Y’know, after bringing up niche examples of abstract psycho-horror in my last review, I find myself wanting to dip into the real thing. So let’s dive once again into the freshly-opened catalogue of Shudder and take a look at this little number: A horror flick about a couple who go to the titular beach house and weird shit starts happening.
Man, these filmmakers sure know how to make the ocean look like the single most terrifying thing on this planet. Owen Levelle’s cinematography combined with the incredibly surreal, Spectrevision-esque effects work bring out a lot of surface tension by showing what lays under the surface of all that water: All those micro-organisms, all that uncharted territory, not to mention just how bloody much of it there is; it makes staying at a house right by the beach seem like the worst idea possible, and it certainly delivers on that notion.
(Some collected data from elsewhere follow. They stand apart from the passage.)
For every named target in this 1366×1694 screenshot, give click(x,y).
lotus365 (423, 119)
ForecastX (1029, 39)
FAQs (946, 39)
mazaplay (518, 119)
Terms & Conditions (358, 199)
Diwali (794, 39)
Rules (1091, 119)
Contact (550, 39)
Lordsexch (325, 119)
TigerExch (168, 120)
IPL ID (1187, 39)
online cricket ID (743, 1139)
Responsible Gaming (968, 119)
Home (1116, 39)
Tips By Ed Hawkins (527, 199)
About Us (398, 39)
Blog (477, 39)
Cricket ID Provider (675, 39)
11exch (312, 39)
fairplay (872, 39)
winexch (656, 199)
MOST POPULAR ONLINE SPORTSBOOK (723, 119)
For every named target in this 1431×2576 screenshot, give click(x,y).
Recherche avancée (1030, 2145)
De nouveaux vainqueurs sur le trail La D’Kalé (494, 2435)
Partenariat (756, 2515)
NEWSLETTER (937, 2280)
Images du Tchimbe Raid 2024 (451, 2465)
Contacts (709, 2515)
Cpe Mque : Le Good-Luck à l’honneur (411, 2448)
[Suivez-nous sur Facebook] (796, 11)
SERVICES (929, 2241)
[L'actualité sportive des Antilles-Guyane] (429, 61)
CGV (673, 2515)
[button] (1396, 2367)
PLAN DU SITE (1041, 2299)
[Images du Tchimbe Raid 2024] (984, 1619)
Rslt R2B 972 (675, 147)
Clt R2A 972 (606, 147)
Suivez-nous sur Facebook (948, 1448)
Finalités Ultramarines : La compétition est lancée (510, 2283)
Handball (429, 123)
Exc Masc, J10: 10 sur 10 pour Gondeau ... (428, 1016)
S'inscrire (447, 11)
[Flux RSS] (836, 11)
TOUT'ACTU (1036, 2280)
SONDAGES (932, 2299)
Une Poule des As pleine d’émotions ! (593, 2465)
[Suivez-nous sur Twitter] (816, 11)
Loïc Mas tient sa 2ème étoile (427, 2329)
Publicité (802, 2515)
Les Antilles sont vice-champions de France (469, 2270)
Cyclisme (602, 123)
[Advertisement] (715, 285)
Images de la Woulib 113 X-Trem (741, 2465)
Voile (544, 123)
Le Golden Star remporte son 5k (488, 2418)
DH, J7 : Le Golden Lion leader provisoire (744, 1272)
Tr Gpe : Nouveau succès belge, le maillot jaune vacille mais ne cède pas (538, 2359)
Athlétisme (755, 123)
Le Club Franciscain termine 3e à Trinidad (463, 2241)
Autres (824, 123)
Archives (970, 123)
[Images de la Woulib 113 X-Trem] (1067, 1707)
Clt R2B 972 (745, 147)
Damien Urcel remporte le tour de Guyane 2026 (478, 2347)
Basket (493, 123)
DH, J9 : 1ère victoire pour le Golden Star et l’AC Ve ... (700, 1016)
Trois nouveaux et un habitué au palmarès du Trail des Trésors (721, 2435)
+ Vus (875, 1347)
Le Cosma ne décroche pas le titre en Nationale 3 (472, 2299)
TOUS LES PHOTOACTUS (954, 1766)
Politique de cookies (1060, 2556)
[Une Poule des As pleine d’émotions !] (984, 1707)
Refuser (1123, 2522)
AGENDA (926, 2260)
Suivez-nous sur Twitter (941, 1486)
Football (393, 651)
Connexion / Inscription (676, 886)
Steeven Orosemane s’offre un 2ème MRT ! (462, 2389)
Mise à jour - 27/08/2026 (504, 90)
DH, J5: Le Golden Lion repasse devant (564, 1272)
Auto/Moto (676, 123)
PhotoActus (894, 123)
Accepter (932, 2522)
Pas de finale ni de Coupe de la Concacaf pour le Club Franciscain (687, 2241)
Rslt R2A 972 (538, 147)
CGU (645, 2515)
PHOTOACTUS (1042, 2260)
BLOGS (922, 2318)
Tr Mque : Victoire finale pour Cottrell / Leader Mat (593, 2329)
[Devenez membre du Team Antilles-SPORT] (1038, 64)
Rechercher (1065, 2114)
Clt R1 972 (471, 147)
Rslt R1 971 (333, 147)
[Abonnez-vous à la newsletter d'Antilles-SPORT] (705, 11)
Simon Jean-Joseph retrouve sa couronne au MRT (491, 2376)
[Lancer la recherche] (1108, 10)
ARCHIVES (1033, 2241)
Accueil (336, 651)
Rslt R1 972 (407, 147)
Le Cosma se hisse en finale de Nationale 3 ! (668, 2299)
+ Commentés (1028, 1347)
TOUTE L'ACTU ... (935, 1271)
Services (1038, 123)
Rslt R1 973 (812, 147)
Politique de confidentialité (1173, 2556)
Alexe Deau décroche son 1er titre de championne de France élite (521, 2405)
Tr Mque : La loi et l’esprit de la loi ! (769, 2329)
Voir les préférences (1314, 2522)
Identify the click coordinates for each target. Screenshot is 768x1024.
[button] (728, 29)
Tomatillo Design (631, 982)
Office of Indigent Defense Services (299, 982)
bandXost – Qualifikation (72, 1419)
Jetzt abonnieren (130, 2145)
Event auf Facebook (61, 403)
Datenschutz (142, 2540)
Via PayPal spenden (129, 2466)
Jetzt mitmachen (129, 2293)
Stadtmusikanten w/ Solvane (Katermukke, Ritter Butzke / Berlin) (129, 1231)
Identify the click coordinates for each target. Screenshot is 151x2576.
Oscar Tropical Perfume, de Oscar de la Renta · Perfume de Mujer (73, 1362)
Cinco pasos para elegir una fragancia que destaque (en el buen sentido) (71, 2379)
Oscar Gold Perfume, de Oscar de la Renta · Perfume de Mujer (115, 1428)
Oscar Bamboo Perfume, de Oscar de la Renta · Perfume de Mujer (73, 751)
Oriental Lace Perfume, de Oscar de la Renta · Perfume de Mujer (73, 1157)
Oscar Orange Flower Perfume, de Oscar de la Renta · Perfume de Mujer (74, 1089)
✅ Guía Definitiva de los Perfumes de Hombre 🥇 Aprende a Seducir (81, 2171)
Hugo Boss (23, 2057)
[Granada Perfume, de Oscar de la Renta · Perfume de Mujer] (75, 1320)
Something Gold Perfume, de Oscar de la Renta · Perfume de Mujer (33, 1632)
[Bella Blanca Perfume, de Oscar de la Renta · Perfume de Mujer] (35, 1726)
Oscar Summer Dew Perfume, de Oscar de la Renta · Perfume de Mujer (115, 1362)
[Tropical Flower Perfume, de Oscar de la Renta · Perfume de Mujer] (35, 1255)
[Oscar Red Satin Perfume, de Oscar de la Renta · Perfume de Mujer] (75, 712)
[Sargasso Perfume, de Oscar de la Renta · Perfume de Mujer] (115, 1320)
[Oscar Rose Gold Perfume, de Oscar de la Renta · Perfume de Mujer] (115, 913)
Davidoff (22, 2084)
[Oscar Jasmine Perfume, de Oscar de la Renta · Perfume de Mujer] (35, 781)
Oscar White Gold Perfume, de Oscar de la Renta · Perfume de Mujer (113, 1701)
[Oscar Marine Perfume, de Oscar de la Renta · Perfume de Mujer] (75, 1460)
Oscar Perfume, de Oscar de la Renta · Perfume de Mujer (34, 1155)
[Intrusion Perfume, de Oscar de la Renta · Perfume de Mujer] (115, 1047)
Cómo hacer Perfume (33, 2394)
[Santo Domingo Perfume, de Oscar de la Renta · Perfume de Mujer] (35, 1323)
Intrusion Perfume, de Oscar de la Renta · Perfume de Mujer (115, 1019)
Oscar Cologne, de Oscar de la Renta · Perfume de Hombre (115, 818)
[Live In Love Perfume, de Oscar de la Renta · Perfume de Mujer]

I don’t know how a film under 90 minutes long can get away with being this much of a slow burn, but credit to writer/director Jeffrey A. Brown for pulling it off. Starting out with a light-hearted experience with edibles, he slowly ramps up the weirdness, aided by some ample use of physical effects. It can get pretty wince-inducing when it gets to the worm scene, and with the transformative quality of the mysterious microbes causing all this crazy, there’s a lot of body horror to go around.
As well as some nudges into cosmic horror, with the female lead Emily (Liana Liberato in a film that’s supposed to be unsettling for a change)’s monologue about organic chemistry bringing out the psychedelic qualities of the natural world, something at the heart of the main source of terror in this story. It’s essentially an enviro-horror flick where man’s mistreatment of the environment comes back to them on the arse, but in the process, it taps into a side door into some Lovecraftian shit. While the exposition can be easily missed (honestly, I wound up blanking past of it myself), a lot of it points to how unique Earth is within our solar system in terms of sustaining life, how much of an anomaly humanity is as a result, and that maybe desolation, entropy, is the natural state of things. Doesn’t get any more existential than suggesting that merely existing is going against the ways of nature.
It’s a lean and mean serving of horror, unfolding like a mutant flower from an isolated sickness into a likely extinction event. I can make some educated guesses as to why Shudder decided to pick this up earlier in 2020, and I have to admit, some of the visuals gave me flashbacks to our own little eco-disaster with the bushfires, but beyond any potential timeliness, it’s just a solid effort and an intriguing debut for Jeffrey A. Brown.